When damaging news breaks, IKEA has an admirable habit of coming clean. But the firm’s ownership structure is opaque. Critics grumble that its set-up minimises tax and disclosure, handsomely rewards the Kamprad family and makes IKEA immune to a takeover. The parent for IKEA Group, which controls 284 stores in 26 countries, is Ingka Holding, a private Dutch-registered company. Ingka Holding, in turn, belongs entirely to Stichting Ingka Foundation, a Dutch-registered, tax-exempt, non-profit-making entity, which was given Mr Kamprad’s IKEA shares in 1982. A five-person executive committee, chaired by Mr Kamprad, runs the foundation.

The IKEA trademark and concept is owned by Inter IKEA Systems, another private Dutch company. Its parent company is Inter IKEA Holding, registered in Luxembourg. For years the owners of Inter IKEA Holding remained hidden from view and IKEA refused to identify them.

In January a Swedish documentary revealed that Interogo, a Liechtenstein foundation controlled by the Kamprad family, owns Inter IKEA Holding, which earns its money from the franchise agreements Inter IKEA Systems has with each IKEA store. These are lucrative: IKEA says that all franchisees pay 3% of sales as a royalty. The IKEA Group is the biggest franchisee; other franchisees run the remaining 35 stores, mainly in the Middle East and Asia. One store in the Netherlands is run directly by Inter IKEA Systems.

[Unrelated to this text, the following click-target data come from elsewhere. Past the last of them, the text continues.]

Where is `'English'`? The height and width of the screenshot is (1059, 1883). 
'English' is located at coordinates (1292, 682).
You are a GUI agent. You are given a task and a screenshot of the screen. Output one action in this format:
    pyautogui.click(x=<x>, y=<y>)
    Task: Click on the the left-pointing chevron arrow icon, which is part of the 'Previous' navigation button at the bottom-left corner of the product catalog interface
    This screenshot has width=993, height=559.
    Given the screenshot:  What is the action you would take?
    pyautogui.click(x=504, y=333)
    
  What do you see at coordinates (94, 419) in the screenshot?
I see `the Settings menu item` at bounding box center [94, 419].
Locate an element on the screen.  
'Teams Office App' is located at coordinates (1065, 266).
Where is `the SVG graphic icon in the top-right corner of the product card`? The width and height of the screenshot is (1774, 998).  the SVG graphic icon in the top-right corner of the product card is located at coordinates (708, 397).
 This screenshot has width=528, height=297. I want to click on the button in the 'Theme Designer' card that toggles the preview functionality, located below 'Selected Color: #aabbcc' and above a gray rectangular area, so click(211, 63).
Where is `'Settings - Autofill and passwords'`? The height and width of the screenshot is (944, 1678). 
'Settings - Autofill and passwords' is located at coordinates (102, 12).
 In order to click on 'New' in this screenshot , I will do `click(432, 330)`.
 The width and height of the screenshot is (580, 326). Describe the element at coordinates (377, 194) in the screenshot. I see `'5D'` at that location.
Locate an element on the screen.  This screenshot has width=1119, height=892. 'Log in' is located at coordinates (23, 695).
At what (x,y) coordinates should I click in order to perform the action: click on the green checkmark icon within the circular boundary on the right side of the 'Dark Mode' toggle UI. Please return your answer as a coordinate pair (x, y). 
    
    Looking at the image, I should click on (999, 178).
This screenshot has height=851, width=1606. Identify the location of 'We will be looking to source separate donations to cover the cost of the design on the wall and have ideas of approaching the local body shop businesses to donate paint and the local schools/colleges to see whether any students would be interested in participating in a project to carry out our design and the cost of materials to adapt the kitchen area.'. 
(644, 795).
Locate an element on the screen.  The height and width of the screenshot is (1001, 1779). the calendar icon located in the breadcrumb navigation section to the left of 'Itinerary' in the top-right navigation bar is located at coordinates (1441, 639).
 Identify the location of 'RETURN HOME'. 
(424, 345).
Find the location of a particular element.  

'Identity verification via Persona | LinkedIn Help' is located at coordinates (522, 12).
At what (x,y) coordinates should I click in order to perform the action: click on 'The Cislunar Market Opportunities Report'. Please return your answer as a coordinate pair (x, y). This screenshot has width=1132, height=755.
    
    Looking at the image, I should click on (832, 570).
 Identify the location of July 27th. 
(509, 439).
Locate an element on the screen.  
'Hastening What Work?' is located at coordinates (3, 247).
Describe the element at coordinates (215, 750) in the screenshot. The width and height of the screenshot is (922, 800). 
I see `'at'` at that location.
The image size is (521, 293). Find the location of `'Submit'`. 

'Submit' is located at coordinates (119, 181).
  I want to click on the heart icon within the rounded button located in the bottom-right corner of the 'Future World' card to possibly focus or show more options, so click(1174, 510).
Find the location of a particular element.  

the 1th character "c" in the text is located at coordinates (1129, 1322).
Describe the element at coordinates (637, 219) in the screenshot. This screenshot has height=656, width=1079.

After the airing of the polemical documentary on Swedish TV, Mr Kamprad retorted that “tax efficiency” was a natural part of the company’s low-cost culture. Yet such diligent efforts to reduce the firm’s tax burden sit uncomfortably with IKEA’s socially conscious image. Mr Ohlsson is trying to defuse criticism of IKEA’s opacity by providing more information on its finances. Last year the firm published detailed figures on sales, profits, assets and liabilities for the first time ever.

Mr Ohlsson argues that IKEA is more competitive as a privately owned company. Instead of sweating to meet the quarterly targets the stockmarket demands, it can concentrate on long-term growth. Mr Ohlsson plans to double the pace of store openings in China, where IKEA already has 11 outlets. Undeterred by the firm’s headaches in Russia, he plans to open perhaps three more stores in the Moscow area in the next few years. Mr Ohlsson hopes to move into India when the retail market opens up there. He even sees room for expansion in Britain. An Englishman’s home is his castle, and castles need furniture.